### Try it:
Lay out the lines of the listing from the line with "Find the location" to the line with "total-orders-title: Total orders", both included, as a JSON list of strings, one string per line and no blank lines. Omit the pictures from your answer.

### Stored data:
- - -
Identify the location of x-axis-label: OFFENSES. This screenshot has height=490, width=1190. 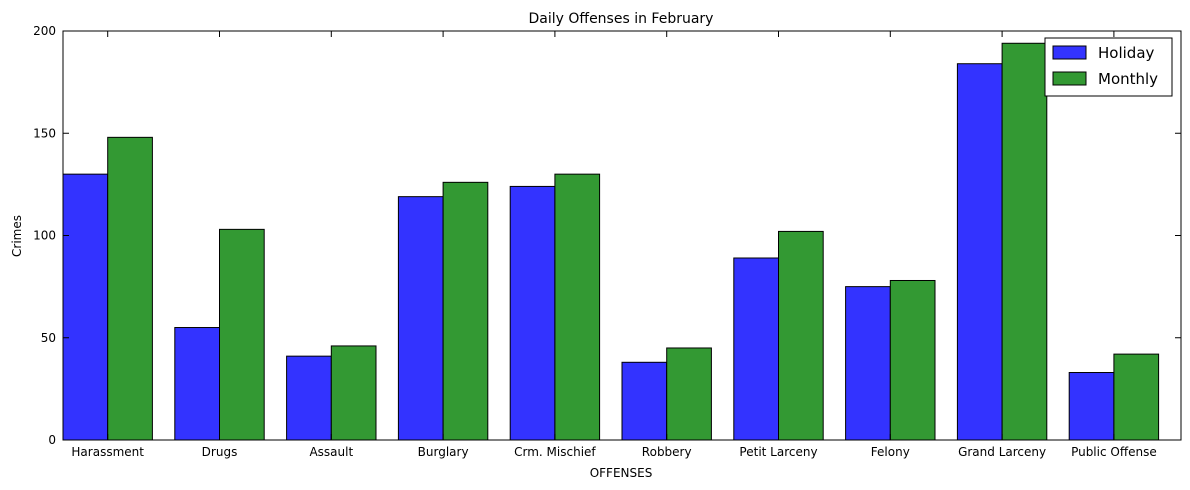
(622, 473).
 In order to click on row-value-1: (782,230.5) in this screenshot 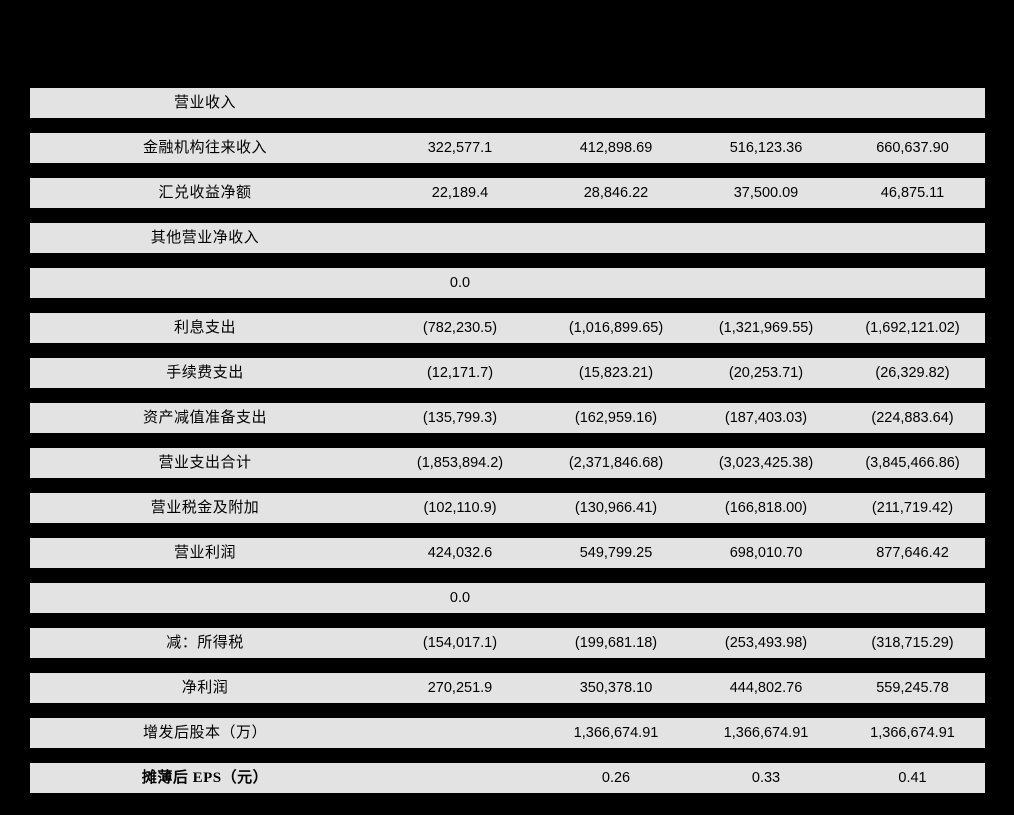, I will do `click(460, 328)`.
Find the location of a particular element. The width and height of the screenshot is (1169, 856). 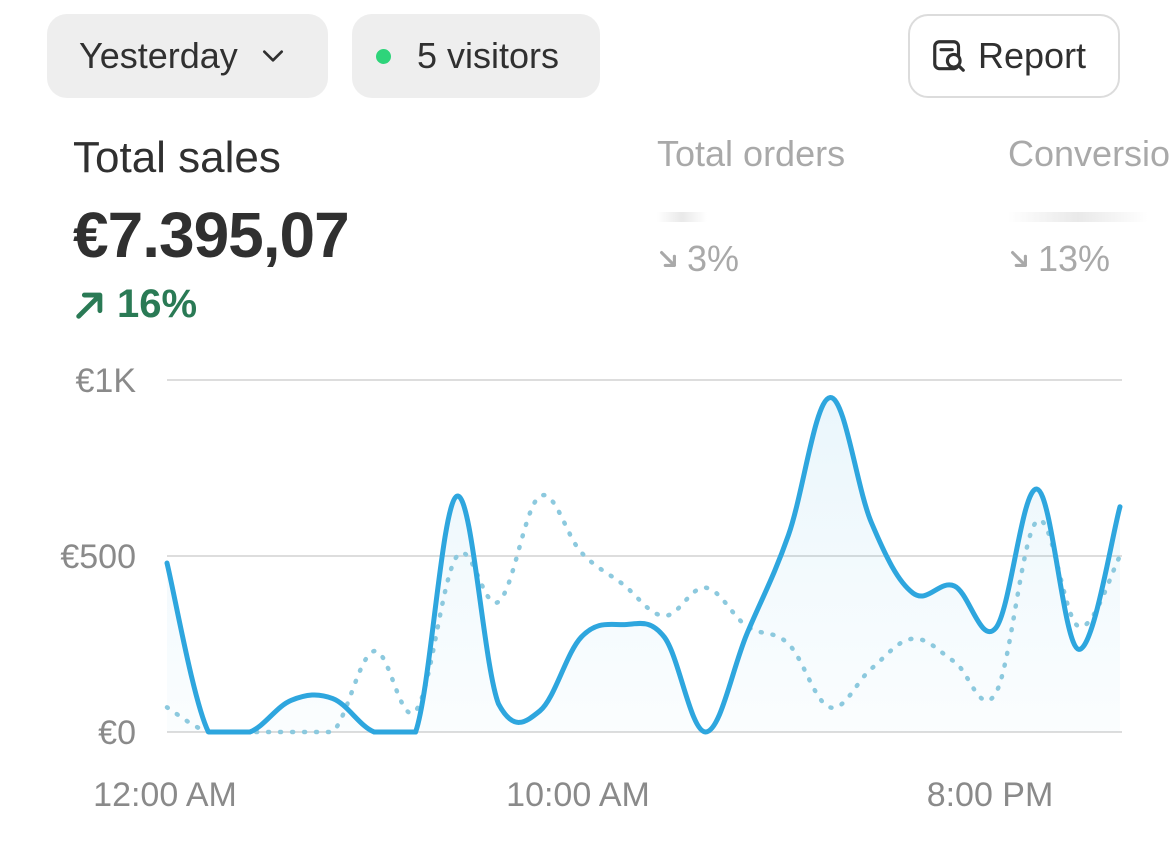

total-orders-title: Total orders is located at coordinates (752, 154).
- - -
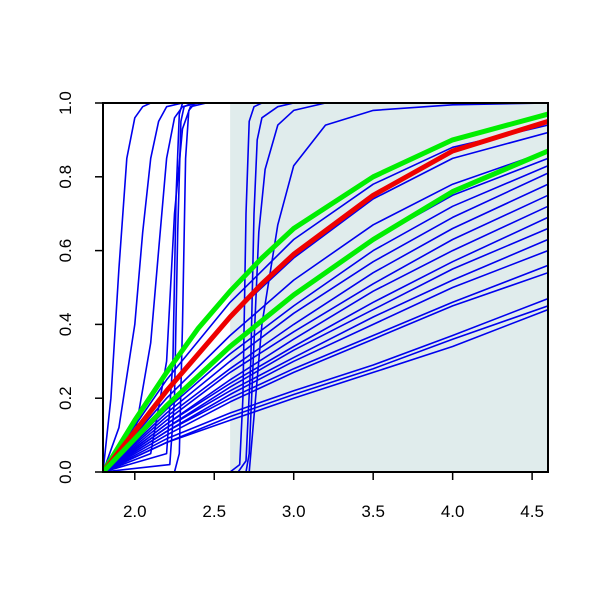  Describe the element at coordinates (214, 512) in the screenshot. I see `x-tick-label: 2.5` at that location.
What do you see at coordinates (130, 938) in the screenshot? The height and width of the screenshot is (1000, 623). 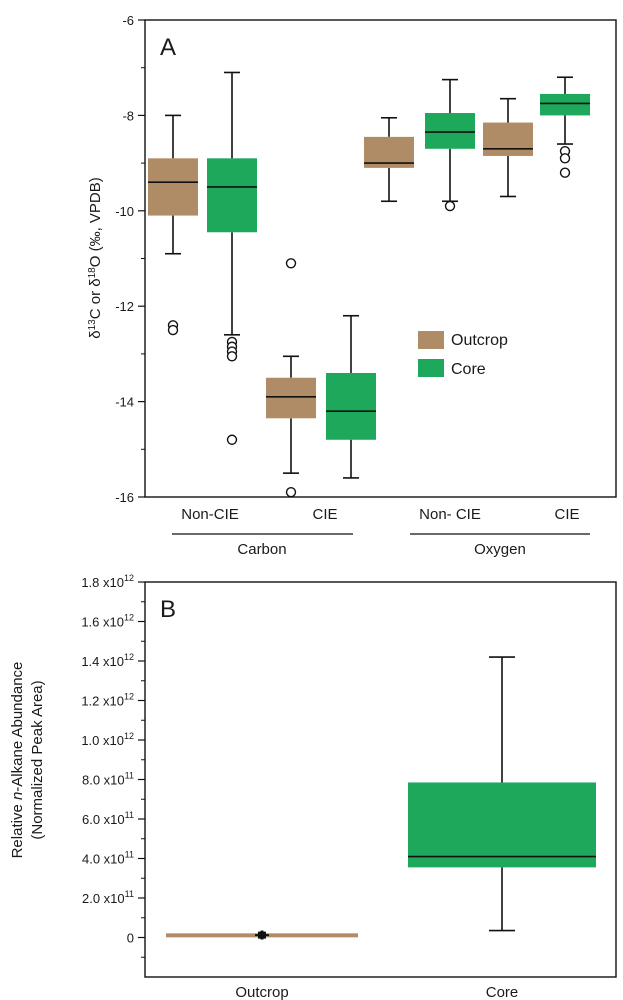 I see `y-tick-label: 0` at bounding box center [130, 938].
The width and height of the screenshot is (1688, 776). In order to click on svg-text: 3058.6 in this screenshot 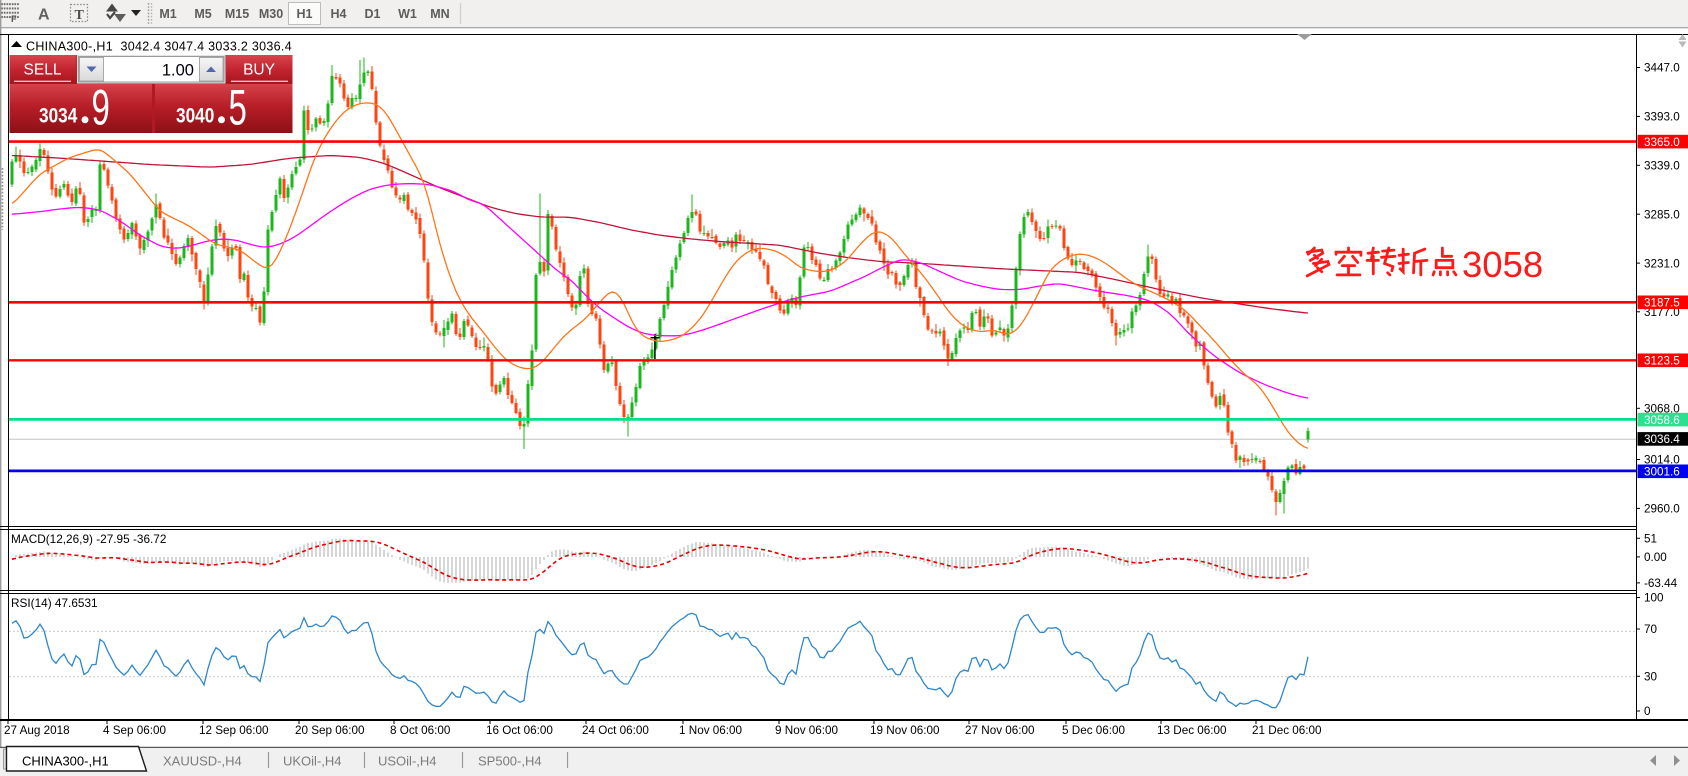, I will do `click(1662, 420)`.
- - -
### Task result:
[
  "Find the location of a particular element. The width and height of the screenshot is (1169, 856). ",
  "total-orders-title: Total orders is located at coordinates (752, 154)."
]